Edito

Comment les planteurs de cannes ont perdu un milliard...

J.B. / 15 juin 2015

“L’Accord scélérat de 1969” qualifie la trahison des planteurs de cannes par des responsables planteurs de la Fédecanne, des usiniers et de l’Etat. Le texte porte la marque de fabrique de Jean Paul Virapoullé.

Avant 1969, l’usinier était un façonnier. Les planteurs restaient propriétaires de leur cannes et des produits extraits. L’usinier était payé pour le travail l’extraction. Après l’application de cet accord, le planteur livrait la canne qui était considérée comme une matière première. Il était payé pour cette fourniture mais ne percevait plus rien sur les produits autres que le sucre : mélasse, rhum, bagapan, écume, etc. Ce sont des sommes considérables qui ont été perdues. Prenons le cas de la bagasse.
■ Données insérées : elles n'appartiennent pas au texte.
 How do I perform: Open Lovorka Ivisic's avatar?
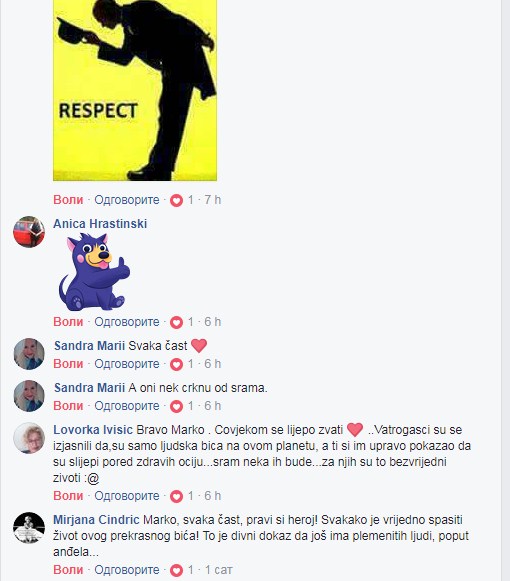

Le premier ministre a signé la nouvelle convention pour 2 ans. Le contenu prévoit de verser aux planteurs une prime bagasse de 12,30 euros par tonne de canne. Pour une fourniture de 1,8 millions de tonnes annuels, le montant qui sera versé aux planteurs s’élèvera 22,14 millions d’euros. Sur 45 ans (1969-2015), la somme est colossale : 996,3 millions, soit près d’un milliard. Bien entendu, il s’agit d’une simple extrapolation pour faciliter le raisonnement, car il faudrait tenir compte des sommes versées dans le passé et de la date de référence réelle de la valorisation de la bagasse.

A cause de cet accord scélérat, les planteurs de cannes ont déjà perdu beaucoup d’argent.